— START —
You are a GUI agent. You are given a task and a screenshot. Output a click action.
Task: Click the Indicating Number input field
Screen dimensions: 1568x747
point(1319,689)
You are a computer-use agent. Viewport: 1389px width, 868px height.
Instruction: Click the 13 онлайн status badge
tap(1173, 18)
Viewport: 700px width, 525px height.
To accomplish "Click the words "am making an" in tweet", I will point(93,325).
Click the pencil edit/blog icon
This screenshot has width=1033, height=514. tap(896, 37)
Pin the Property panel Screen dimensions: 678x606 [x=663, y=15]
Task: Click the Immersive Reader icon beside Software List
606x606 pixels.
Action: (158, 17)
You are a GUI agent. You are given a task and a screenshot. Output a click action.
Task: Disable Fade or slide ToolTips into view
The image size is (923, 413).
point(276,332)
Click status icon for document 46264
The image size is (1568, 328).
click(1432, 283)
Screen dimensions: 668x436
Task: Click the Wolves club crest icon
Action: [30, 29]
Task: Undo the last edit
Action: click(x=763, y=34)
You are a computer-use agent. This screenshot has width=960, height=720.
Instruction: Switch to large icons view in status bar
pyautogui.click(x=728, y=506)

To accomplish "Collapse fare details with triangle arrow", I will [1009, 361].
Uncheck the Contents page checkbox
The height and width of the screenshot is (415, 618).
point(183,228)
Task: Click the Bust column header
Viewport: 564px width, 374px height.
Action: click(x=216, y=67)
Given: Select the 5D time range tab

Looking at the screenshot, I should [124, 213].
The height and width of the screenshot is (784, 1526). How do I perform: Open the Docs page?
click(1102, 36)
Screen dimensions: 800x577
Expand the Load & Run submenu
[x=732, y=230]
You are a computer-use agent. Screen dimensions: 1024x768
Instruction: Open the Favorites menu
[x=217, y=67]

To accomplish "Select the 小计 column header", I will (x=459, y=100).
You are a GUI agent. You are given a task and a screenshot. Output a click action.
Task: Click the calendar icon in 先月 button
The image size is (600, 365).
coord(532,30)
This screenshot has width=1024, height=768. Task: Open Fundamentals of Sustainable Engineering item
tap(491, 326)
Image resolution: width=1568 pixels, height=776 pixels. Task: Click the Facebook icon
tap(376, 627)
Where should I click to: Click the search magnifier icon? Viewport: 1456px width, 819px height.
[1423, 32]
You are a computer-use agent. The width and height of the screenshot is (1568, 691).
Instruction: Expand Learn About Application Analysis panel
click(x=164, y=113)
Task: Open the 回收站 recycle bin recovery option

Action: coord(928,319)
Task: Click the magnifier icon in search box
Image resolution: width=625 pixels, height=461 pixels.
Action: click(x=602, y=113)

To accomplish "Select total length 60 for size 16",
— END —
Stated task -
Starting with the line containing "Task: Open the" and continuing through the last of the lines, convert them into a JSON list of strings with one string per line, skipping blank lines.

Response -
[
  "Task: Open the 回收站 recycle bin recovery option",
  "Action: coord(928,319)",
  "Task: Click the magnifier icon in search box",
  "Image resolution: width=625 pixels, height=461 pixels.",
  "Action: click(x=602, y=113)",
  "To accomplish \"Select total length 60 for size 16\","
]